Лев Николаевич уехал из Петербурга накануне нашей высылки, напутствуя нас самыми сердечными пожеланиями. Мы обняли его и разлучились с ним почти на 8 лет. Дальнейшее изложение событий его жизни мне придется снова делать по имеющимся в моих руках документам, исключив из них мое личное свидетельство к воспоминания.

Глава 20. Молокане. «Что такое искусство?»

Простившись с нами, Л. Н-ч из Петербурга, снова вернулся к Олсуфьевым в Никольское и прожил там до начала марта.

Ссылка наша произвела, конечно, сенсацию в обществе и сильно взволновала Л. Н-ча. Во многих письмах к друзьям и даже к малознакомым людям он говорит об этой ссылке со смирением и с самообличением, считая себя недостойным терпеть какое-нибудь преследование.

Вместе с тем одной из главных забот его было как-нибудь утешить, ободрить нас, сосланных его друзей; оказать нам какую-нибудь услугу, чем-нибудь выразить свою любовь к нам, которой, нам казалось, мы так мало заслуживали. И письма его к нам полны выражениями самых нежных, трогательных чувств. Приведу выдержки из наиболее характерных из них.

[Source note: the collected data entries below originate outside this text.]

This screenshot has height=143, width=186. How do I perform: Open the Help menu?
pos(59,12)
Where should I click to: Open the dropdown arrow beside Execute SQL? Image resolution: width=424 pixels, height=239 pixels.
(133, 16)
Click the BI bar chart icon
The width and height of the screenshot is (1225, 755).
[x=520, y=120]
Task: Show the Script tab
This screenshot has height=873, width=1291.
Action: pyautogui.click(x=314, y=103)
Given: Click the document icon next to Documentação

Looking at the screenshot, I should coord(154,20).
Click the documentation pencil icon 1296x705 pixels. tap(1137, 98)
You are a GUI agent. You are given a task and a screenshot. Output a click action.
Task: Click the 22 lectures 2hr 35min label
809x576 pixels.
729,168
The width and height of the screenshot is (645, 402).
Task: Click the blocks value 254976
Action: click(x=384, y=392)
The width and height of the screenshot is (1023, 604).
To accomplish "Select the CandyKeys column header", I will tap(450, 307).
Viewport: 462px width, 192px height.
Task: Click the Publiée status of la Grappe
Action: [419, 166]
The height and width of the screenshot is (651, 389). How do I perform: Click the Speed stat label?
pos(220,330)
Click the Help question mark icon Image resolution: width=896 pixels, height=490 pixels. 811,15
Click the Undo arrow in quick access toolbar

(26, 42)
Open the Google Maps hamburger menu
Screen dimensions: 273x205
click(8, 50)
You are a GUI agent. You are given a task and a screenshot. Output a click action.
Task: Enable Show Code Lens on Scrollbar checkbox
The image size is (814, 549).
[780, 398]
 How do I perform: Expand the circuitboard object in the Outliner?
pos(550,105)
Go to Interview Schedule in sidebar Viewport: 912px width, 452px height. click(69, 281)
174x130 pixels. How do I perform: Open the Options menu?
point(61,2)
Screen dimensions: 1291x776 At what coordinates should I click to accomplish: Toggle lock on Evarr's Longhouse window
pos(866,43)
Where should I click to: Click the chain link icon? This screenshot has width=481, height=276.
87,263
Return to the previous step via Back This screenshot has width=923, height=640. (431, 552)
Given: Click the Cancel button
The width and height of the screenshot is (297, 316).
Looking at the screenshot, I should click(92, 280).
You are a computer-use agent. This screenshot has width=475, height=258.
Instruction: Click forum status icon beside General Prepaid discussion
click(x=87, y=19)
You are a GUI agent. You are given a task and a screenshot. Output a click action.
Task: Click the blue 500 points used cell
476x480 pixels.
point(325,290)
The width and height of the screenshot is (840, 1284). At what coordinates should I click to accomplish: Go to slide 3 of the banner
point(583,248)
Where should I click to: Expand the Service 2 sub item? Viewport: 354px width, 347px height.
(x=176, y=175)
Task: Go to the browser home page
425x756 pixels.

Уже 18 февраля, через неделю после моего отъезда, в ответ на мое первое письмо Л. Н-ч писал мне следующее:

«Сейчас получил от вас письмецо, дорогой друг. С вами случилось то самое, чего я боялся за вас – сознание одиночества тотчас по приезде на место, и хотелось письмом облегчить вам это чувство. Получили ли вы мой 1-й No? Знаю и вы знаете, что одиночества нет для истинного нашего я. Но оно так иногда неразрывно сливается с животным слабым и страдающим, что трудно отделить его. Думаю о вас с большей любовью, чем когда-нибудь, но не могу жалеть и не жалею, знаю, что даже эти страдания и одиночество только разработают в вас все лучшее…

…Мы не говорили вам, но ведь это само собой разумеется, что поручения, если вам что нужно, никому не давайте, кроме нас. Мои девочки обе вас любят, хотя несколько иначе, но не меньше меня. Я все у Олсуфьевых с Таней. Маша хочет приехать. Я не в ссылке, а мне все это время уныло наверно более вас. Прощайте, голубчик, целую вас».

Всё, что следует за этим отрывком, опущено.